Saved entries:
● ● ●

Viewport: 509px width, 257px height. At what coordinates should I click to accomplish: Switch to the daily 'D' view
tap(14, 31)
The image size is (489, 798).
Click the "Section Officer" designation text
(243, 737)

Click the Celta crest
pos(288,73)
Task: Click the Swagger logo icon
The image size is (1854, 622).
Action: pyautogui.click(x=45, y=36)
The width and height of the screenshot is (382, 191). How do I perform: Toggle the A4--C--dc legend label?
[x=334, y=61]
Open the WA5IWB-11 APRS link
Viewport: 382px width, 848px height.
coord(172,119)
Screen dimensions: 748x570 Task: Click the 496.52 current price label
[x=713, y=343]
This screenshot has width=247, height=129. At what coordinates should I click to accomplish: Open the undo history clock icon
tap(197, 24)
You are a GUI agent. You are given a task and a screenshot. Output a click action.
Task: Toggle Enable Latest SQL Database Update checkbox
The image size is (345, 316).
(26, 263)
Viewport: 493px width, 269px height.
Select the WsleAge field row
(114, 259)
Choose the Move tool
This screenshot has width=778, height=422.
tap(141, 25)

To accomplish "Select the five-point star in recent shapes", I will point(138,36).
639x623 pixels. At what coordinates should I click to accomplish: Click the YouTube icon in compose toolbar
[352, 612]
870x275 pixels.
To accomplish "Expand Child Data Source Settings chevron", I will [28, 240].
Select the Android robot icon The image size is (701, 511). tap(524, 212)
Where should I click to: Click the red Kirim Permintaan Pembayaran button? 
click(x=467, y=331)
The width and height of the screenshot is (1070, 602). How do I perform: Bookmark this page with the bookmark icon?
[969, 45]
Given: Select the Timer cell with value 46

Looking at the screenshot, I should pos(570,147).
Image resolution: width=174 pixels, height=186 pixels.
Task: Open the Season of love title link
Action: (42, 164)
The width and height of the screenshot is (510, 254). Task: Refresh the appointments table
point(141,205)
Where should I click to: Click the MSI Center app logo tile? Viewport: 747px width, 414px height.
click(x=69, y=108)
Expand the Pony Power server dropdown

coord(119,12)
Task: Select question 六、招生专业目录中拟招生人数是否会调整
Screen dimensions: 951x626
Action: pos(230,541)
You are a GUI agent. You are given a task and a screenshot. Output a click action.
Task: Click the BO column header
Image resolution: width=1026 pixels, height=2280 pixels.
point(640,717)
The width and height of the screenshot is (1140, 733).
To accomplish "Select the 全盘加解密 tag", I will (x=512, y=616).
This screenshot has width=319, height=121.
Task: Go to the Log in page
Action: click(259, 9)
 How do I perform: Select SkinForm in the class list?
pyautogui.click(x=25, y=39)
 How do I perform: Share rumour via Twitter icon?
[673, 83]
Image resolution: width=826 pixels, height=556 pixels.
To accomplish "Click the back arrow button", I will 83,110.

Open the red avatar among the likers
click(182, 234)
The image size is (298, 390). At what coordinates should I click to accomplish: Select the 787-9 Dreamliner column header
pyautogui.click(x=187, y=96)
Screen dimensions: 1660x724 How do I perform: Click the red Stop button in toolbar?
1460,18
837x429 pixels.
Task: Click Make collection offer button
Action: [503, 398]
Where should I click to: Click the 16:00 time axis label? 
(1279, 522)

● ● ●

> [Problem details]
Every record must appear in the answer exactly as it appears above.

> [Response for this exercise]
Viewport: 509px width, 257px height. At what coordinates should I click to accomplish: Switch to the daily 'D' view
tap(14, 31)
The image size is (489, 798).
Click the "Section Officer" designation text
(243, 737)

Click the Celta crest
pos(288,73)
Task: Click the Swagger logo icon
The image size is (1854, 622).
Action: pyautogui.click(x=45, y=36)
The width and height of the screenshot is (382, 191). How do I perform: Toggle the A4--C--dc legend label?
[x=334, y=61]
Open the WA5IWB-11 APRS link
Viewport: 382px width, 848px height.
coord(172,119)
Screen dimensions: 748x570 Task: Click the 496.52 current price label
[x=713, y=343]
This screenshot has width=247, height=129. At what coordinates should I click to accomplish: Open the undo history clock icon
tap(197, 24)
You are a GUI agent. You are given a task and a screenshot. Output a click action.
Task: Toggle Enable Latest SQL Database Update checkbox
The image size is (345, 316).
(26, 263)
Viewport: 493px width, 269px height.
Select the WsleAge field row
(114, 259)
Choose the Move tool
This screenshot has width=778, height=422.
tap(141, 25)

To accomplish "Select the five-point star in recent shapes", I will point(138,36).
639x623 pixels. At what coordinates should I click to accomplish: Click the YouTube icon in compose toolbar
[352, 612]
870x275 pixels.
To accomplish "Expand Child Data Source Settings chevron", I will [28, 240].
Select the Android robot icon The image size is (701, 511). tap(524, 212)
Where should I click to: Click the red Kirim Permintaan Pembayaran button? 
click(x=467, y=331)
The width and height of the screenshot is (1070, 602). How do I perform: Bookmark this page with the bookmark icon?
[969, 45]
Given: Select the Timer cell with value 46

Looking at the screenshot, I should pos(570,147).
Image resolution: width=174 pixels, height=186 pixels.
Task: Open the Season of love title link
Action: (42, 164)
The width and height of the screenshot is (510, 254). Task: Refresh the appointments table
point(141,205)
Where should I click to: Click the MSI Center app logo tile? Viewport: 747px width, 414px height.
click(x=69, y=108)
Expand the Pony Power server dropdown

coord(119,12)
Task: Select question 六、招生专业目录中拟招生人数是否会调整
Screen dimensions: 951x626
Action: pos(230,541)
You are a GUI agent. You are given a task and a screenshot. Output a click action.
Task: Click the BO column header
Image resolution: width=1026 pixels, height=2280 pixels.
point(640,717)
The width and height of the screenshot is (1140, 733).
To accomplish "Select the 全盘加解密 tag", I will (x=512, y=616).
This screenshot has width=319, height=121.
Task: Go to the Log in page
Action: click(259, 9)
 How do I perform: Select SkinForm in the class list?
pyautogui.click(x=25, y=39)
 How do I perform: Share rumour via Twitter icon?
[673, 83]
Image resolution: width=826 pixels, height=556 pixels.
To accomplish "Click the back arrow button", I will 83,110.

Open the red avatar among the likers
click(182, 234)
The image size is (298, 390). At what coordinates should I click to accomplish: Select the 787-9 Dreamliner column header
pyautogui.click(x=187, y=96)
Screen dimensions: 1660x724 How do I perform: Click the red Stop button in toolbar?
1460,18
837x429 pixels.
Task: Click Make collection offer button
Action: [503, 398]
Where should I click to: Click the 16:00 time axis label? 
(1279, 522)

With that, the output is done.